Why Are Oil Prices Falling?

Saturday, November 15, 2014

"Oil prices need to stay above $85 a barrel in order for new fracking investment to be worthwhile," says anchorwoman Trish Regan.

Today's Brent Crude is $77.74 a barrel.

In USA Today, Regan writes, "Despite increasing tensions in the Middle East, the nationwide average for a gallon of gas stands below $3 for the first time in four years — a roughly 20% drop from June levels. And OPEC, the oil-producing group that controls an estimated 40% of world supply and aims to keep oil prices as high as it can, seems to be just fine with that."

The question is: Why?

Because that's what monopolies do when begin to face competition: Drop the price and try to put the competition out of business. Oil analysts seemed surprised last December when Saudi Arabia elected to keep their oil production at a high level even when new oil from Iran, Libya, and the U.S. were flooding the market.

But the most likely, rational reason to maintain high production is to drop the global price of oil. Saudi Arabia's oil is very cheap to produce — it's the cheapest in the world. It costs them less than $5 a barrel to produce. So even with lower prices, they're still making money. That isn't the case with the fastest-growing oil producer (and therefore biggest competitive threat), the USA.

"At a recent oil industry event in London," writes Regan, "OPEC's Secretary-general Abdullah al-Badri told reporters, 'If prices stay at $85, we will see a lot of investment going out of the market. About 65% of the producers, they have high costs. Not OPEC.'"

They're looking at the long term. If they hold prices low for awhile, maybe U.S. production will crash. Then they can go back to gouging the world in peace.

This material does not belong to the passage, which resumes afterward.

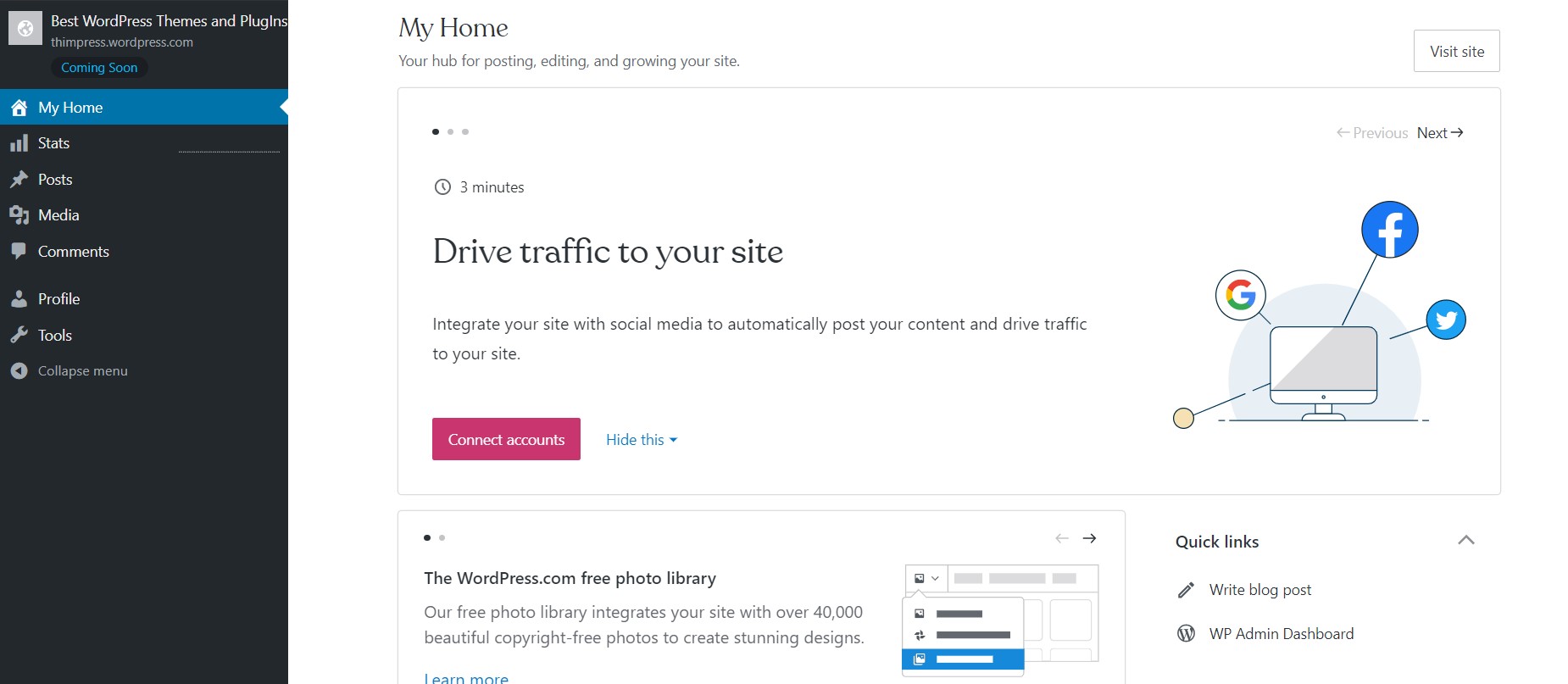The width and height of the screenshot is (1568, 684).
Task: Click the Comments speech bubble icon
Action: (x=19, y=251)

Regan concludes with an acknowledgement that lower oil prices are great for the economy, but we should "maintain investment in all forms of alternative energy."

That doesn't go far enough. We don't merely need "alternative energy," we need something more specific: Competition in the fuel market. Not weak competition, but vigorous, robust competition, which can only happen if individual cars can burn multiple fuels. It would not be difficult to accomplish and it would cost very little. But it would shield us permanently against OPEC's monopolistic manipulations.


Oil Prices Are Dropping. So What?

Wednesday, November 12, 2014

In Politico Magazine, Gal Luft had this to say about our currently dropping oil prices:

Ten years ago, when oil prices were under $40 a barrel, the idea of $80 oil considered “cheap” would have sounded inconceivable. But let’s not be mistaken: Oil is not cheap even at its new level. It costs the Saudis and their OPEC partners under $5 to produce a barrel so their profit margins are orders of magnitude higher than in any other commodity. In fact, on an energy-equivalent basis the new “cheap” oil is still four times more expensive than coal and natural gas.

While the other fossils compete with each other — as well as with nuclear, solar, hydro and wind power — over market share in the electricity generation sector, oil faces no competition in the sector that matters most for the global economy: transportation. This monopolistic position has allowed OPEC, a cartel that today produces fewer barrels than it did 40 years ago despite controlling more than three-quarters of the world’s conventional reserves, to hike the price gradually in order to meet its member regimes’ budgetary needs. And those needs are only going to rise.

Advice to Washington: Don’t get too comfortable with the new price level, as it is not reflective of a new era of cheap oil but merely a remission in the global economy’s worst affliction: oil’s virtual monopoly over transportation fuels. While OPEC, for tactical reasons, might keep its production level intact over the next few months, it is not likely to do so for very long. Most of its members need higher prices to balance their budgets: Saudi Arabia needs $95 per barrel; Venezuela $120; Iran $140. For these countries, the only possible course of action to avoid economic collapse is to cut production in order to offset the rising supply of North American oil. In other words: higher prices, again. Sinking into complacency and veering off the worthy goal of opening the transportation sector to fuel competition would sow the seeds for a painful oil shock down the road.

Gal Luft is co-director of the Institute for the Analysis of Global Security and senior adviser to the U.S. Energy Security Council.